The American Bar Association this week raised fresh concerns with the Federal Trade Commission about definitions covering lawyers as debt relief agencies, this time as they related to provisions within the FTC’s proposed “Mortgage Assistance Relief Services” rule.
In a March 29 letter to the FTC, the ABA outlines how the commission’s proposed Rule No. R911003 could impose excessive new federal regulations on many lawyers, undermine the confidential attorney-client relationship and negatively affect state court supervision and the discipline of lawyers.
The ABA wants the FTC to modify the proposal so that consumers will be able to access legal services to renegotiate mortgages and, in many cases, avoid foreclosure.
“One of the goals of securing legal representation is to avoid bankruptcy and litigation if possible, not encourage them,” the letter, signed by ABA Governmental Affairs Office Director Thomas Susman, states.

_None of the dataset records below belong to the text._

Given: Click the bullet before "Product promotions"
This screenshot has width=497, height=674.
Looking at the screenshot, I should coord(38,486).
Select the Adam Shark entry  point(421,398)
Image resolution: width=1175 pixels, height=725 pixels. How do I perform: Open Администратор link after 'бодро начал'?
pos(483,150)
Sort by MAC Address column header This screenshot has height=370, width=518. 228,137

In a separate statement, the ABA argues the FTC defines “mortgage assistance relief service provider” so broadly that it will likely apply to many bankruptcy lawyers, consumer lawyers, real estate lawyers, family lawyers, litigators and general practitioners. The association also said some of the proposed rules’ key provisions would conflict with ABA Model Rules of Professional Conduct 1.5 and 1.6 relating to fees and confidentiality of information, and could limit a lawyer’s ability to fulfill fiduciary duties to clients.